WHAT IS BEING ASKED
Pick each line containing the word "size" out of the data below.

+-------+

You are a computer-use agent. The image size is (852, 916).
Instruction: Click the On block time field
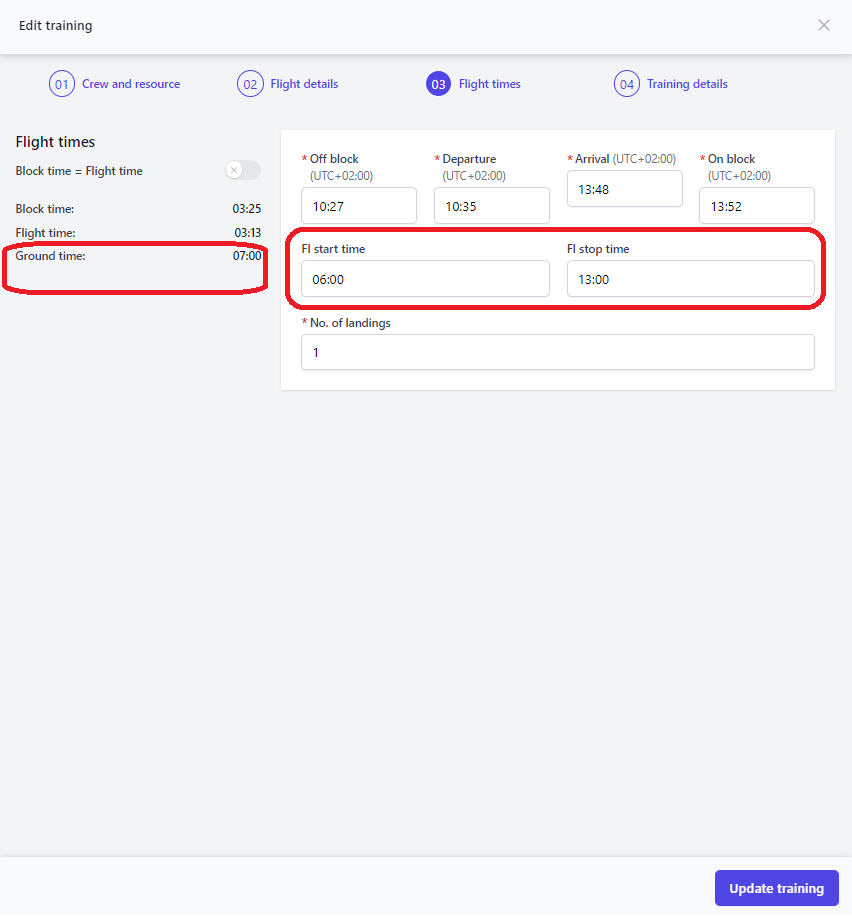757,206
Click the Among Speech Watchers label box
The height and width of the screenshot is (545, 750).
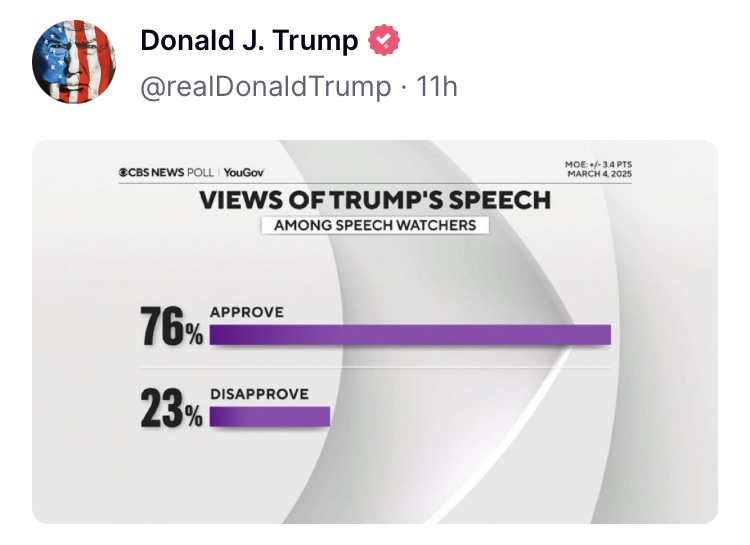pyautogui.click(x=375, y=225)
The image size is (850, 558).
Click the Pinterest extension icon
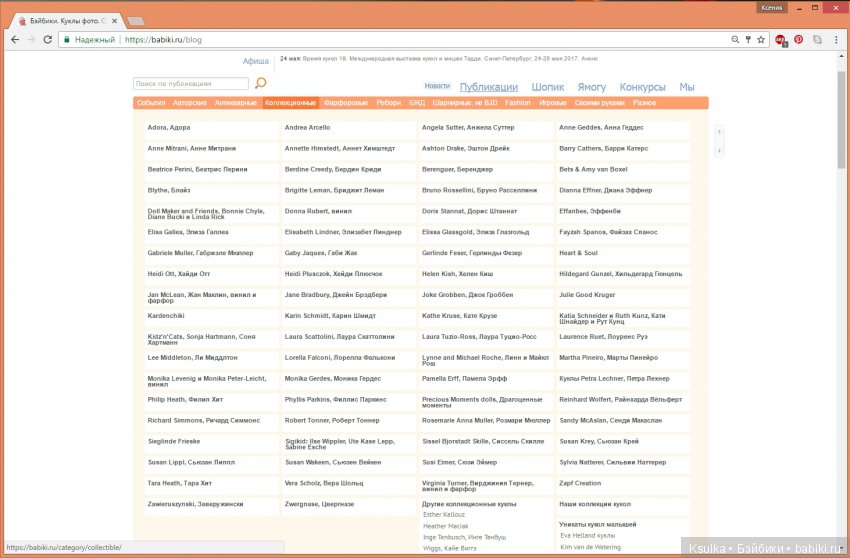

+-------+

RESULT
You are a computer-use agent. The image size is (852, 916).
The image size is (850, 558).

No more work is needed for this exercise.